General information
- Coordinates: 18°24′26″N 77°56′08″W﻿ / ﻿18.407332°N 77.935622°W
- Owner: Jamaica Railway Corporation
- Line: Kingston to Montego Bay main line
- Platforms: Single
- Tracks: One

History
- Opened: 1894
- Closed: 1992-10

= Anchovy railway station =

Railway station in Jamaica

Anchovy railway station opened in 1894 and closed in 1992. It served the small town of Anchovy, Jamaica on the Kingston to Montego Bay line and was 105.75 mi from the Kingston terminus.
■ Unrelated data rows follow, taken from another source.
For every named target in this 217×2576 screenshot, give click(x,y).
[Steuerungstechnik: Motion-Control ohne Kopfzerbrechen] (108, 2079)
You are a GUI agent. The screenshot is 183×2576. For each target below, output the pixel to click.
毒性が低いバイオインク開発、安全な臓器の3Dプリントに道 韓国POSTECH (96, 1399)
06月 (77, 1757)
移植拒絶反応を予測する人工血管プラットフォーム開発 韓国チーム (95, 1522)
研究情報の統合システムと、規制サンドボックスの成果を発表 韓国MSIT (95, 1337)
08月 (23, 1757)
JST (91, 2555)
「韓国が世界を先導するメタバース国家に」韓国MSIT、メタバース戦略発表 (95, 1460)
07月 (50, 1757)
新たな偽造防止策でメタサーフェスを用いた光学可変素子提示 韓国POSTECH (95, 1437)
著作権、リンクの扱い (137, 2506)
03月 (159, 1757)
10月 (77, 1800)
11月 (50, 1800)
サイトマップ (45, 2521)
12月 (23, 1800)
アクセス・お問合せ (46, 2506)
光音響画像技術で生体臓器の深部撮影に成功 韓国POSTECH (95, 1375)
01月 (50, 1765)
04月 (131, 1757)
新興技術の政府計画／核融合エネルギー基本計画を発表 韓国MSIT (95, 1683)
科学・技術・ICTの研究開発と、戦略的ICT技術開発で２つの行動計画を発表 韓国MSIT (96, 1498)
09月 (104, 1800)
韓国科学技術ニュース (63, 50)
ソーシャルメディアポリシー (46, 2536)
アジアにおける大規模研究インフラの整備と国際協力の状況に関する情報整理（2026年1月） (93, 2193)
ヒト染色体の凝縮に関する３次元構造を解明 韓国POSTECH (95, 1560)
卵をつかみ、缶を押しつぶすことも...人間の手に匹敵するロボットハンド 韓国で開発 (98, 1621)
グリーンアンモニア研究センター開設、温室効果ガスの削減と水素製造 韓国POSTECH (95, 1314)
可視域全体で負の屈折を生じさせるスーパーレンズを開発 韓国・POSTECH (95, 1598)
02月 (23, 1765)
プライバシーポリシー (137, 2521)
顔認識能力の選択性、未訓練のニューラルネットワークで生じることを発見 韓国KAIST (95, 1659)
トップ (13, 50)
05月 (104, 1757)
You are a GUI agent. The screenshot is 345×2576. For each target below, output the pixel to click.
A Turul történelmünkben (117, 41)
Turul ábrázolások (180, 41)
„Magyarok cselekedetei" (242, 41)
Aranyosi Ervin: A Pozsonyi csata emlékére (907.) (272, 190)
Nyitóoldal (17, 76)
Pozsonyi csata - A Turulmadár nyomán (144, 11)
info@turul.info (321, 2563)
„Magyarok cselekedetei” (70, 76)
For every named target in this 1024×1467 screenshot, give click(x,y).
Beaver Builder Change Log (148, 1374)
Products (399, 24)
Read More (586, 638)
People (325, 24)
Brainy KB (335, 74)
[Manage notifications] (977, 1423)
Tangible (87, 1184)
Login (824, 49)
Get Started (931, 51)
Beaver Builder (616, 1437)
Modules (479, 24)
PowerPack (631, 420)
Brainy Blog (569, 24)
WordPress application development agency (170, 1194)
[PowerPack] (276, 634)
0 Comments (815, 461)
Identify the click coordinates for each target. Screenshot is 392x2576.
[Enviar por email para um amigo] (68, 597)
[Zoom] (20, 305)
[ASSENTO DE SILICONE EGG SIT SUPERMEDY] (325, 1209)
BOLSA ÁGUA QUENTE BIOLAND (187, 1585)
It was built around 1894 of timber in the Jamaican Georgian architectural style. It has two floors. The ground floor has timber doors and sash windows. The upper floor is partially cantilevered and is supported by a series of timber posts on the ground floor to form a canopy over the platform and front elevation. The upper floor has a mixture of sash and louvred windows as well as recessed panel timber doors. The roof of the structure is a T-shaped gable end zinc roof with a semi-circular fanlight on either side of a double gable end section of the roof.

In 2003 it was reported as being in "very poor condition" and "in need of major repairs".

It is on the list of designated National Heritage Sites in Jamaica.

==Fares==
In 1910, the third class fare from Anchovy to Kingston was 8/- (eight shillings); first class was about double.